- [Provided records]:
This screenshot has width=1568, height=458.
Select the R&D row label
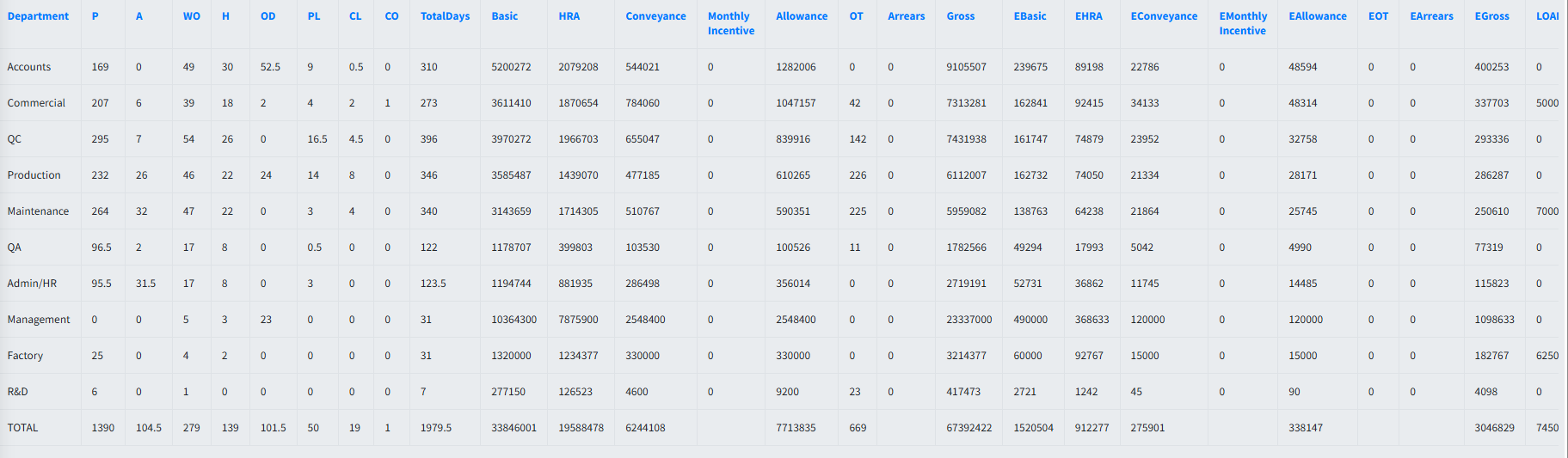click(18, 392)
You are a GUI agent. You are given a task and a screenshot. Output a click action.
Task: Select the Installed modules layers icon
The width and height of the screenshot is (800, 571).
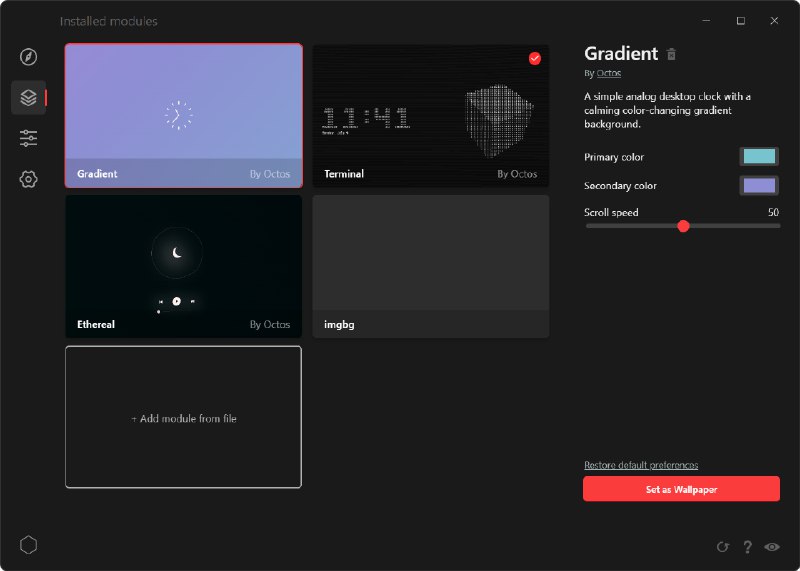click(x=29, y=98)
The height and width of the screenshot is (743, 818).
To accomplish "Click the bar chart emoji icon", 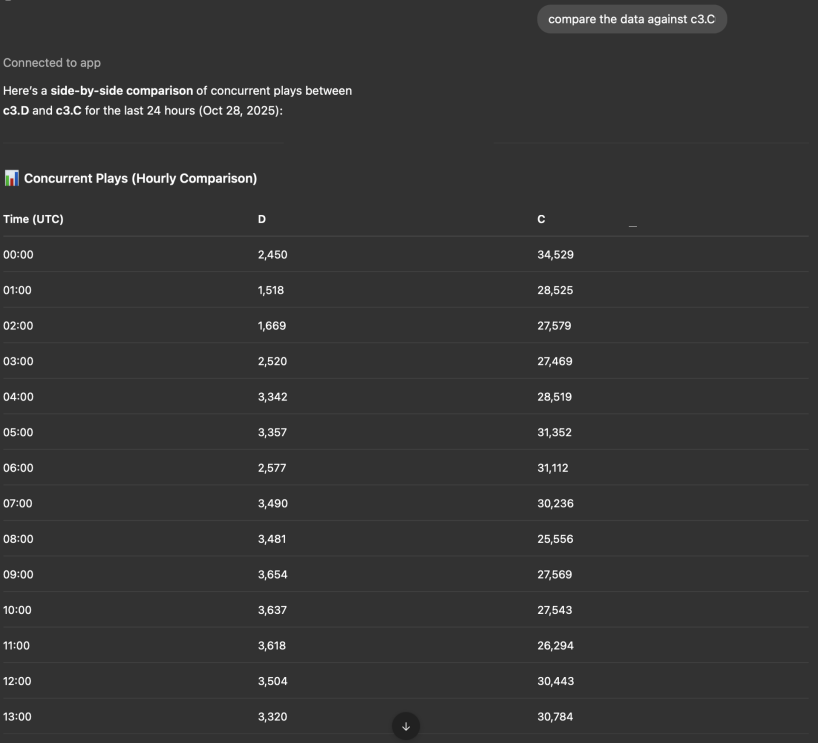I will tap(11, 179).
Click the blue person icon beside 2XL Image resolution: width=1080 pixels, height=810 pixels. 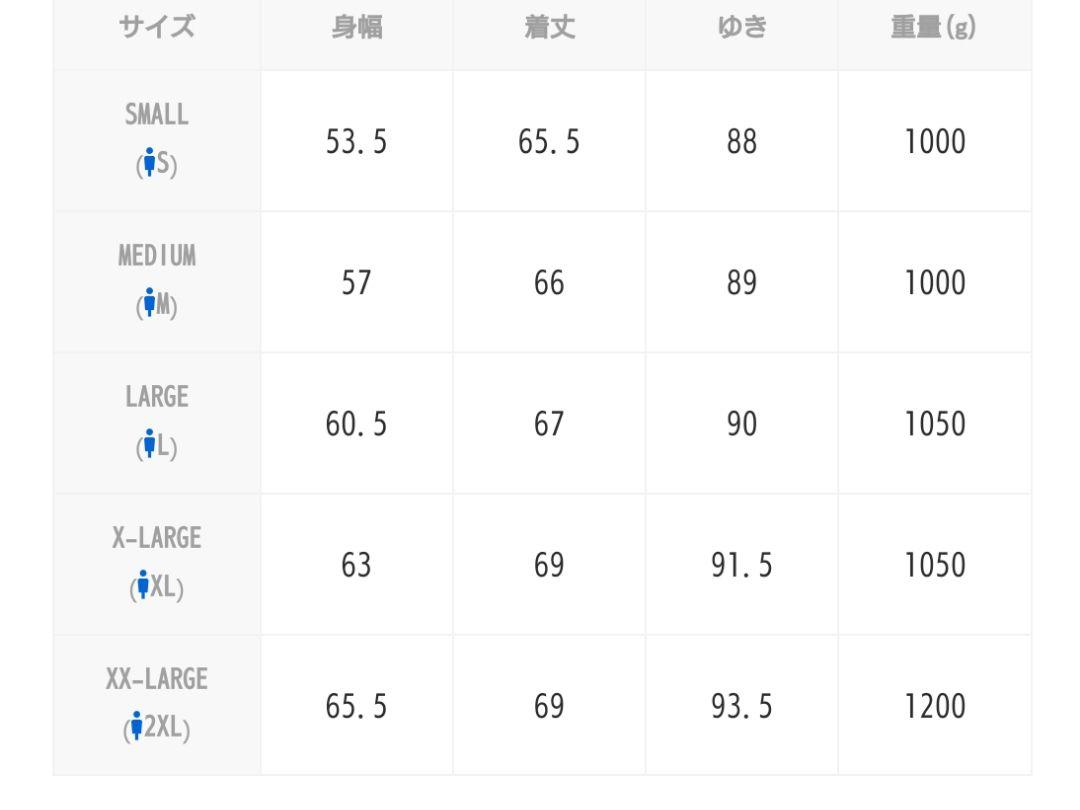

- [What you should do]: How many lines in the rows above contain the word "screenshot"? Reply with the number alone.

- [Task response]: 4